Start of SOURCE DOCUMENT

Overview
Snowflake provides native data pipeline components: Stages for file access, Snowpipe for auto-ingestion, Streams for change data capture, and Tasks for scheduled SQL. Together they create fully automated ELT pipelines without external orchestration.
Why This Matters
- -Auto-ingestion — Snowpipe loads data within minutes of file arrival
- -CDC — Streams capture inserts, updates, deletes automatically
- -Scheduling — Tasks run SQL on cron schedules or stream triggers
- -No external tools — entire pipeline runs inside Snowflake
How It Works
Step 1: Create External Stage
-- Point to cloud storage
CREATE OR REPLACE STAGE raw_data_stage
URL = 's3://my-bucket/raw/'
STORAGE_INTEGRATION = my_s3_integration
FILE_FORMAT = (
TYPE = 'JSON'
STRIP_OUTER_ARRAY = TRUE
DATE_FORMAT = 'YYYY-MM-DD'
);
-- List files in stage
LIST @raw_data_stage;
-- Preview data
SELECT $1 FROM @raw_data_stage/events/ LIMIT 10;Step 2: Set Up Snowpipe for Auto-Ingestion
-- Create target table
CREATE OR REPLACE TABLE raw.events (
raw_data VARIANT,
filename STRING DEFAULT METADATA$FILENAME,
loaded_at TIMESTAMP DEFAULT CURRENT_TIMESTAMP()

End of SOURCE DOCUMENT
Start of SOURCE EXCERPT

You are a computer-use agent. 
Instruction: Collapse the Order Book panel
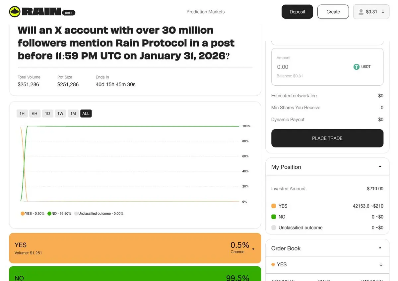pos(380,248)
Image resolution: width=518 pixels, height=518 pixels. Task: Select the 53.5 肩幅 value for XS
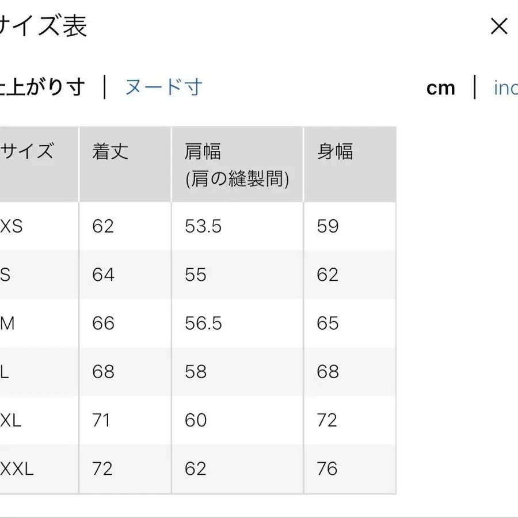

End of SOURCE EXCERPT

### REQUIRED WORK
(1) Using the Snowflake pipeline page, decide whether each statement agrees with it. For each one, answer yes or no and quote the exact words from the page that decide it. (a) Streams handle change data capture. (b) Snowpipe loads data within seconds of a file's arrival. (c) The external stage created in Step 1 reads CSV files.
(2) According to the Snowflake pipeline page, on what basis can Tasks run SQL?

### RESPONSES PER TASK
(1)
(a) Yes: "Streams for change data capture."
(b) No: "Snowpipe loads data within minutes of file arrival."
(c) No: "TYPE = 'JSON'"

(2) On cron schedules or stream triggers.